The Irish Republic has had its credit rating downgraded by a leading ratings agency, Standard and Poor's (S&P).
S&P fears that the growing cost of propping up the country's troubled banking sector will further weaken the government's finances.
It now thinks that the Irish government will spend 90bn euros ($101bn; £74bn) helping the banks, 10bn euros higher than previous estimates.
The country's own debt agency described the analysis as "flawed".
It claimed that S&P's outlook was based on an "extreme and unrealistic" scenario of the cost of recapitalising the banks and questioned its calculations.
S&P cut the rating one step to from AA to AA-, its lowest since 1995.
This follows clearance earlier this month for an additional injection of 10bn euros into Anglo Irish Bank.
The agency now forecasts that net government debt - the sum of all borrowing - will rise to 113% of GDP in 2010. That would be a substantial increase on the 64% level recorded in 2009.
It would also make it one of the highest in the eurozone and well above its projections for Spain (65%) and Belgium (98%).
The rating could be cut again if the costs of the bail-out rise or the economic recovery becomes more sluggish, S&P warned, but could rise if the position unexpectedly improves.
Borrowing costs rising
S&P's AA rating means it considers a borrower to have "a very strong capacity to meet financial committments".
But a lower rating can make it more expensive for governments to borrow money on the markets - vital for countries needing to finance large deficits, such as the Irish Republic.

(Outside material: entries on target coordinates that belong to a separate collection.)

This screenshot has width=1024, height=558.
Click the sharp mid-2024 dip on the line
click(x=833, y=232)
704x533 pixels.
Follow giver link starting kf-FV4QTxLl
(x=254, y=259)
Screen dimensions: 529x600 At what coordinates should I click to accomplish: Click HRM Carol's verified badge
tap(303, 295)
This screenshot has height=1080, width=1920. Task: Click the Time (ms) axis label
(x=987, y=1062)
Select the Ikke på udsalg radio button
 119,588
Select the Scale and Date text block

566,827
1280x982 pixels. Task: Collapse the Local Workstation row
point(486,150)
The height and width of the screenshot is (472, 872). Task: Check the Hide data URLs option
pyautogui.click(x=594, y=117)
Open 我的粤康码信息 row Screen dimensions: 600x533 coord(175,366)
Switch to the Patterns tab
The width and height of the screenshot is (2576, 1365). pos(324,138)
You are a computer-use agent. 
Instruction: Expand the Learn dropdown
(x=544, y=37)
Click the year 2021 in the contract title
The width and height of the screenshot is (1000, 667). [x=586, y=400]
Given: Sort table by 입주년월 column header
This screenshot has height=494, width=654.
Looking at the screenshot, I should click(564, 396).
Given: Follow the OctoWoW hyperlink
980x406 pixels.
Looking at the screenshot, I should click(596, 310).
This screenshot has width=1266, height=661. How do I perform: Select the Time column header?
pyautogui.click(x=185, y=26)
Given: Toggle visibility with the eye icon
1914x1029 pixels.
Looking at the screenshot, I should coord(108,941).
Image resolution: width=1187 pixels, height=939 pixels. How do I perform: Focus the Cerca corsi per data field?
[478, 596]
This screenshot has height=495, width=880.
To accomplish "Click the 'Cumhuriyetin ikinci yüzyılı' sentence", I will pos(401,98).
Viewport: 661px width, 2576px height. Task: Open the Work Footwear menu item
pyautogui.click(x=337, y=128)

Its cost of borrowing, as indicated by government bond yields, rose after the downgrade was announced to 5.38%.
Unlike some other eurozone economies which were under scrutiny following the EU bail-out of Greece, Irish bond yields have risen sharply in the last three months.
This is a sign of investors' falling confidence in the country's ability to pay back its debt.
But although its yields have been rising compared with fast-growing Germany, they are still half of those faced by the Greek government and demand for its bonds has held up.
The Irish economy has been affected by a damaging recession prompted by the global financial crisis and the collapse of the once-booming property market.
This weighed heavily on Irish banks, which have needed massive injections of government money.
The Irish government has already taken steps to cut spending and it maintains that government finances are stabilising.
It expects to be able to reduce its deficit to the European target of 3% by the end of 2014, from this year's expected level of 11.6%.